- Born: 21 January 1936 Adoor, Kerala, India
- Died: 25 August 2015 (aged 79)^{[citation needed]} Kodumon, Kerala, India^{[citation needed]}
- Citizenship: India
- Education: Master's B.L;
- Alma mater: University College, Thiruvananthapuram N S S College, Pandalam;
- Occupations: Lawyer, Politician, Writer
- Notable work: Adiyantharavasthayile Ente Jail Diary, Vayalinte Geetham
- Title: Lawyer
- Spouse: Indira Devi
- Parent(s): Narayanan Unnithan, Kunjukochitti Amma

= R. C. Unnithan =

Indian Malayalam politician

Ramachandran Unnithan; born 21 January 1936), popularly known as R. C. Unnithan or simply R.C., was a Malayalam political activist and trade union leader. he was one of the early leaders of the Communist Party of India in the southern districts and eastern plantations of Kerala, India.

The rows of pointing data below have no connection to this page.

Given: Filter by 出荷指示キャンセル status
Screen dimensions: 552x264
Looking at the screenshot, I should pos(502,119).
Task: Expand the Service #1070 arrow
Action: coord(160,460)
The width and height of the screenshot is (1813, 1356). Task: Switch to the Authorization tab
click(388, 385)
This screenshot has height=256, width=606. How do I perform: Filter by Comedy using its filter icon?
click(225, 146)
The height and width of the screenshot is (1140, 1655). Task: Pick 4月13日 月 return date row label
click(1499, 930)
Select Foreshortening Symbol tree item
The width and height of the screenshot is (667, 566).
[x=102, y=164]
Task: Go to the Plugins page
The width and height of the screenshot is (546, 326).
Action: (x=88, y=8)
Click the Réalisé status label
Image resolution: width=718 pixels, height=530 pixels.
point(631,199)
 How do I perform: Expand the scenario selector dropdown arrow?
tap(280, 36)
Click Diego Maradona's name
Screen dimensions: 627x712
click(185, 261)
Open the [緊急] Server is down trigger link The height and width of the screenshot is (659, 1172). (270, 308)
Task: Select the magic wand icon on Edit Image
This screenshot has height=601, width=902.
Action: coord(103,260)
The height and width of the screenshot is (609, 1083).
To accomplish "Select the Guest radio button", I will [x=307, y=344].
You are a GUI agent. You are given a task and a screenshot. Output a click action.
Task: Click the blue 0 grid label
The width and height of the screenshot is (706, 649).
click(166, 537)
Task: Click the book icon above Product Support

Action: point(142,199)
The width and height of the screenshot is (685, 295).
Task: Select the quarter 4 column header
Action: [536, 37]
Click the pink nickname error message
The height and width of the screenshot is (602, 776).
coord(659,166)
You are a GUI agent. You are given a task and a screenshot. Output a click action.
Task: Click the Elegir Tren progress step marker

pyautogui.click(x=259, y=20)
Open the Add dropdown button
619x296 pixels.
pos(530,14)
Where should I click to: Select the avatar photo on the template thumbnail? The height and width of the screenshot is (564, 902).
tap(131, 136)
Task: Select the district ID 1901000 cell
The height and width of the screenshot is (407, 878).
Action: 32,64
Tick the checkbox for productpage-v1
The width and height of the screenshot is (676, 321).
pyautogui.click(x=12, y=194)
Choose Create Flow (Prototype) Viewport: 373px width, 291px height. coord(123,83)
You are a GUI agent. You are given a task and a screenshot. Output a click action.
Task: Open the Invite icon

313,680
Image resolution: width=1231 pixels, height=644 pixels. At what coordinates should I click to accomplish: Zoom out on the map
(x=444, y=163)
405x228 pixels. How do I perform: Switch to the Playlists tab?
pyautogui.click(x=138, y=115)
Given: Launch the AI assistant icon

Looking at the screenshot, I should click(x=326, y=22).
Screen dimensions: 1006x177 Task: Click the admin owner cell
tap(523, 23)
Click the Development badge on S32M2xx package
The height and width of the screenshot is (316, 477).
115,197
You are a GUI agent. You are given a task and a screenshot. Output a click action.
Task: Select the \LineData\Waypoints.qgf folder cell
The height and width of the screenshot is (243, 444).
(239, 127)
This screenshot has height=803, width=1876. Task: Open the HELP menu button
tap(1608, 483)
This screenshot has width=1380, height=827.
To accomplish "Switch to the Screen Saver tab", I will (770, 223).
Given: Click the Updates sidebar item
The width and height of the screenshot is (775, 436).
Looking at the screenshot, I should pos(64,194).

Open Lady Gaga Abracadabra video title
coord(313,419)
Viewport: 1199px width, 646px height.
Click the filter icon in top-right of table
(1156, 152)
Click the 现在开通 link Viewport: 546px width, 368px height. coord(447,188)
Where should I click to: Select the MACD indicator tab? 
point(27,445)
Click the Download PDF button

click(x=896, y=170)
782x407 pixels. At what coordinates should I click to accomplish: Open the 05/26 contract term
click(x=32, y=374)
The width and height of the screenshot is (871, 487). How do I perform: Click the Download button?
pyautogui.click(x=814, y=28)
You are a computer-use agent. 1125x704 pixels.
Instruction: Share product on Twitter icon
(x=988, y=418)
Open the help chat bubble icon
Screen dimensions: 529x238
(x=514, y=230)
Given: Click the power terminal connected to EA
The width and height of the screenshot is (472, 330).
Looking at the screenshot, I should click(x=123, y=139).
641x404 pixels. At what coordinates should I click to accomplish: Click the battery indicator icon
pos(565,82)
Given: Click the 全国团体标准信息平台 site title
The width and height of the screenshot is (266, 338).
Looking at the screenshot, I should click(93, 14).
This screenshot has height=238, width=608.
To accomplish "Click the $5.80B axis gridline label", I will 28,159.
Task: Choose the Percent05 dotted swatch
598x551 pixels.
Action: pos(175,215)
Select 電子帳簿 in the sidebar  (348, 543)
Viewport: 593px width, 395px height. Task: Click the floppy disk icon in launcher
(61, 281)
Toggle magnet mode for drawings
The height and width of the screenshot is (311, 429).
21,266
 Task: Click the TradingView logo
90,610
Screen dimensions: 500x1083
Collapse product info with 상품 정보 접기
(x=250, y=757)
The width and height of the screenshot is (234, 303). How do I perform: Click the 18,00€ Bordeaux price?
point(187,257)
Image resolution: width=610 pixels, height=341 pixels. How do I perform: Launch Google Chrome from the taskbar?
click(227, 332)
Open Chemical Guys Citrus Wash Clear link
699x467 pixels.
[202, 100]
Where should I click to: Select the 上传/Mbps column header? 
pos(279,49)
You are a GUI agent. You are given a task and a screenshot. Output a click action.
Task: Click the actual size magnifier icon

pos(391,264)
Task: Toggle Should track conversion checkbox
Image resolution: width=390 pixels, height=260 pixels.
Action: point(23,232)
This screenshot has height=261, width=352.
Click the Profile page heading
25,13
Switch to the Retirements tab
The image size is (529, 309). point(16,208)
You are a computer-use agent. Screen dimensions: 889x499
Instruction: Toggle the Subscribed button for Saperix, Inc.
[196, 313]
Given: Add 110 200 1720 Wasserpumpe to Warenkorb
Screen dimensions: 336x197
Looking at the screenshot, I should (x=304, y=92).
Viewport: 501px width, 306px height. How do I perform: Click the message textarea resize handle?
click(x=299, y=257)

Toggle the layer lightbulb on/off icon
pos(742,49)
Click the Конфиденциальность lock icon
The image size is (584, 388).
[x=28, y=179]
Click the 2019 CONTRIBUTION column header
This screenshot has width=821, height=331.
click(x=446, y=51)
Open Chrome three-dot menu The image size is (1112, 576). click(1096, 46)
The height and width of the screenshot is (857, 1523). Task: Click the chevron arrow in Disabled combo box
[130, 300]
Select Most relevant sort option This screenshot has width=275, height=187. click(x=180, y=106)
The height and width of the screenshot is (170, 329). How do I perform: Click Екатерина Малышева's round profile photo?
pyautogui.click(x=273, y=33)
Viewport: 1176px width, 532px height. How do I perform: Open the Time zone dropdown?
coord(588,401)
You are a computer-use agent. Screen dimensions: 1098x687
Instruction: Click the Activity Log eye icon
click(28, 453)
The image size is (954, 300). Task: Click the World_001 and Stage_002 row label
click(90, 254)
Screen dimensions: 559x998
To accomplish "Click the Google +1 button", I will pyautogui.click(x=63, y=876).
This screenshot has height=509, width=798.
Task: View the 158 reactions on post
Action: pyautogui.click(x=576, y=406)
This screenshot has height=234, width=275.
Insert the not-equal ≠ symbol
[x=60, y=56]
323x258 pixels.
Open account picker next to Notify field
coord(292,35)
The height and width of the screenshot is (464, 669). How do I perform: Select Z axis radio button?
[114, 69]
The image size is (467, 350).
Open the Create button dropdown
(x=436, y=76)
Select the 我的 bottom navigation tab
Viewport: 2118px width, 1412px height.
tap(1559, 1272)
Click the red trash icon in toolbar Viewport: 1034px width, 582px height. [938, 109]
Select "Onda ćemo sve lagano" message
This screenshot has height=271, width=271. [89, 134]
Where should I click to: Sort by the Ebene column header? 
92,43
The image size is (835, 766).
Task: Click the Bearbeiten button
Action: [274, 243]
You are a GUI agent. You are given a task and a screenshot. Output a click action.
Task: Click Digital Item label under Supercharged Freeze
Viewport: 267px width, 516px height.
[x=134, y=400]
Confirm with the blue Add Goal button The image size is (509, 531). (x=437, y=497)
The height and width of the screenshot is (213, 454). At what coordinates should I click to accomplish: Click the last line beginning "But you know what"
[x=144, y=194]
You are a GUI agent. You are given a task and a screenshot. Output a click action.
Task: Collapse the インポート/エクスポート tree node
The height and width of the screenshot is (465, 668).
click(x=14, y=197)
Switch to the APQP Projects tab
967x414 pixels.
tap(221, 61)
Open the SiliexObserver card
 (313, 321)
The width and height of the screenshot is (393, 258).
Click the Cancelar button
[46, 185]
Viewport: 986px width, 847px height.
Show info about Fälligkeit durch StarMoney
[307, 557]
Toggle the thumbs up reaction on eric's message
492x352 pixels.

He contested on CPI(M) party tickets for the state legislative election in 1965 from Adoor constituency and from the nearby Konni constituency in 1970 and 1977. He was a political prisoner at the state prison along with several leading opposition leaders who were imprisoned in Kerala and elsewhere all across India during the Emergency regime when fundamental democratic rights were curtailed for twenty-one months between 1975 and 1977.

He published several books and articles. Notable among them was a personal/political diary penned while being imprisoned during emergency years.